Summary
In a recent IBM DeveloperWorks, Elliotte Rusty Harold presents the concept of fuzzy testing: A technique that checks program behavior in the presence of arbitrary input.
Advertisement
One seldom-mentioned side-effect of developers testing their own code is that most unit tests tend focus on conditions that developer anticipate. According to Elliotte Rusty Harold's IBM DeveloperWorks article, Fuzz Testing, real world conditions throw a more diverse, and less predictable, set of errors at code.
While the article mainly focuses on detecting errors when reading from files, the technique of "fuzz testing" can be applied more generally:
In fuzz testing, you attack a program with random bad data (aka fuzz), then wait to see what breaks. The trick of fuzz testing is that it isn't logical: Rather than attempting to guess what data is likely to provoke a crash (as a human tester might do), an automated fuzz test simply throws as much random gibberish at a program as possible. The failure modes identified by such testing usually come as a complete shock to programmers because no logical person would ever conceive of them.

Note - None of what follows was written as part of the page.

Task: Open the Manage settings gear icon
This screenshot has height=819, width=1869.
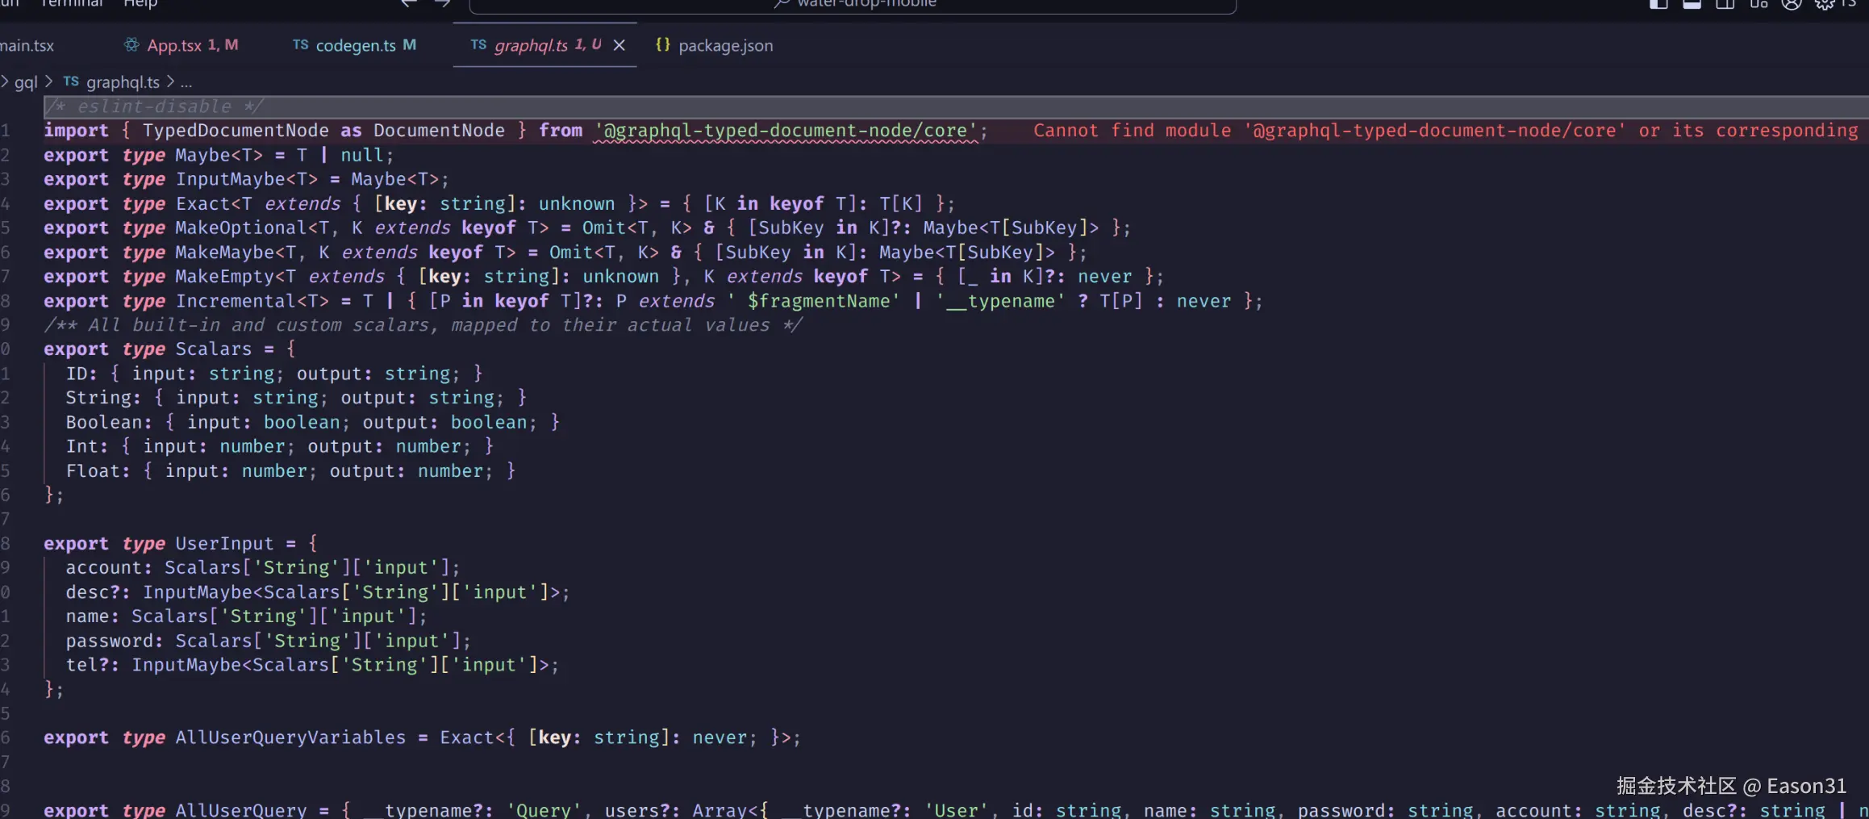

Harold outlines a simple process to perform fuzz testing in the context of reading from input files:
Prepare a correct file to input to your program.
Replace some part of the file with random data.
Open the file with the program.
See what breaks.
This concept can be extended to, say, Web applications, by feeding an input stream containing arbitrary data to a servlet.
The key point in Harold's article is that providing arbitrary data to an application approximates possible real-life input, and can be a valuable addition to unit tests. Such inputs also force the developer to code defensively, by anticipating all sorts of invalid input.
One question that comes to mind reading Harold's article, is just how far one should go in testing an application with arbitrarily complex input. In a Web application, the main input comes via an input stream, and the application can respond to different kinds of errors in widely differing ways.
For instance, most application frameworks provide an automatic conversion of HTTP parameters to Strings—but how many frameworks actually check the potential size of input that would be converted to a String?
To what extent do you check your application's behavior, for instance, in the presence of an infinitely long input parameter? And to what extent do you rely on frameworks, such as the Servlet API, doing the right things with that sort of input?